As I began collecting and analyzing data, I realized the methodology and approaches I used to do so was also important to share with other researchers in the field. As such, I developed a secondary study to explore and report on those approaches, posing the questions: When given options, how do autistic librarians choose to participate in the research process about their working experiences? And, how is data affected by those participant decision?

My first publication from this study presented the experiences of my participants in detail (Anderson, 2021b).

The second publication went into depth about the research process itself (Anderson, 2021a).

Ultimately, I found that many of the autistic librarians I spoke with found their way to the field through previous exposure to or experiences with libraries. They described the librarianship career as fulfilling. However, they also did experience barriers during the job seeking process, as well as in their daily lives on the job. While some requested formal accommodations, others created their own coping or preparation strategies. Many wrestled with issues around disclosure. To alleviate some of those issues, library hiring managers and supervisors should strive to create more universally accessible and accepting environments and processes.

And in the research process itself, though participants used various methods to provide information, the themes that emerged were consistent across data collection methods.

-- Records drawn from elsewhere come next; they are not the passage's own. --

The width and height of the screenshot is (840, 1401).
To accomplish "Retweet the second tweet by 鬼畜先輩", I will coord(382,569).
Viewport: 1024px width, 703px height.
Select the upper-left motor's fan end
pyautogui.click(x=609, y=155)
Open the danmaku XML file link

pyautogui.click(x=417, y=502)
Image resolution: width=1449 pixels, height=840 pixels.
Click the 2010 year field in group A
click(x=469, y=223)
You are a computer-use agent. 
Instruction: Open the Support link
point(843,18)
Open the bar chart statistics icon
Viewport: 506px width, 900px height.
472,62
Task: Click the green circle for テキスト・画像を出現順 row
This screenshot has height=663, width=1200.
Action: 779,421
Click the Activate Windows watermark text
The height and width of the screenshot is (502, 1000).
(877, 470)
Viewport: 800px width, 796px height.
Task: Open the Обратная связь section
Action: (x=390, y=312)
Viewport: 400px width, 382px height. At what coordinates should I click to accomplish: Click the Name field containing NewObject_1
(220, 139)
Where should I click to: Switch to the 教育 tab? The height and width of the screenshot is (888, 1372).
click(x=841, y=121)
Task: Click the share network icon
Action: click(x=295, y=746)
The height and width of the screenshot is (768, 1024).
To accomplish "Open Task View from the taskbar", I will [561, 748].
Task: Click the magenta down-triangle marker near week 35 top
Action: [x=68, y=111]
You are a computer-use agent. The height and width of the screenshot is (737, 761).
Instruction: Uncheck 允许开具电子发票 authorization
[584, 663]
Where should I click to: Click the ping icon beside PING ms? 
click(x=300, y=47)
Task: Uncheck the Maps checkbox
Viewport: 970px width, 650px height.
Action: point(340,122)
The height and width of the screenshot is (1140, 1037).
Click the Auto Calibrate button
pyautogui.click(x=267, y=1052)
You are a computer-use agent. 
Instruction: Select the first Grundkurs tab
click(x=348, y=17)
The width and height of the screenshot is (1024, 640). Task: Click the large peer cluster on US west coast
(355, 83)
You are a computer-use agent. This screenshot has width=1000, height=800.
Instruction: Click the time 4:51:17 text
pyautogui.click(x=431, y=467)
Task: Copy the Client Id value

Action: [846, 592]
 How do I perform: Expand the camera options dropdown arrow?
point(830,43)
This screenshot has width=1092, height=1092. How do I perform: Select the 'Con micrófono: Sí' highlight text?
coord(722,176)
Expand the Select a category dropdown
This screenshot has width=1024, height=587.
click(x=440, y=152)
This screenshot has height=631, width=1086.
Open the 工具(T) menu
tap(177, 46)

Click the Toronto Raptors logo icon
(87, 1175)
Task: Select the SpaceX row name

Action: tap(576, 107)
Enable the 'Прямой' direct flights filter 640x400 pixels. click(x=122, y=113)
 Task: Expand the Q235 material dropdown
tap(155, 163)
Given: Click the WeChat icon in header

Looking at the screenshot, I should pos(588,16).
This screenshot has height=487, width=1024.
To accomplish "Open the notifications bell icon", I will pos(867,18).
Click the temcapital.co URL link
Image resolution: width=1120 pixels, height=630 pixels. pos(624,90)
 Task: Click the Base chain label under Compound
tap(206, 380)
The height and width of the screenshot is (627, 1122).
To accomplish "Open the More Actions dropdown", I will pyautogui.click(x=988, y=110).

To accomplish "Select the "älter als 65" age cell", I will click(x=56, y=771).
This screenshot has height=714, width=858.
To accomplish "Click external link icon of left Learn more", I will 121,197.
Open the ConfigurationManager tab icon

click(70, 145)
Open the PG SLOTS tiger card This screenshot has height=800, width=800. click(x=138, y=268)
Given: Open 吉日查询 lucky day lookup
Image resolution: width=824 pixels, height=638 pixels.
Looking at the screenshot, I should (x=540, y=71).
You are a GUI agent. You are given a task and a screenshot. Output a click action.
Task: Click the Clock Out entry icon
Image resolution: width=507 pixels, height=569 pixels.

Though exact numbers are impossible to know, there are many autistic librarians, working and working to gain meaningful employment in the field. My hope is that this work has sparked some conversation about the topic, and that hiring and supervising managers will be thoughtful in creating more inclusive practices and spaces.


Dr. Amelia Anderson is an assistant professor of library science at Old Dominion University who has extensive experience on the topics of neurodiversity, disability, and libraries through her work as a public librarian, library researcher, and educator. Amelia is the author of Library Programming for Autistic Children and Teens, 2nd Edition, published by ALA Editions. She was the managing PI on the IMLS planning grant Accessibility in Making (LG-246292-OLS-20), which identified barriers to access in public library makerspaces for patrons with disabilities. Through original research and partnerships with autism self-advocates, Amelia studies and shares best practices and trends at the intersection of autism and libraries and has presented her work at conferences from local to international audiences. Amelia earned her MLIS and Ph.D. from Florida State University.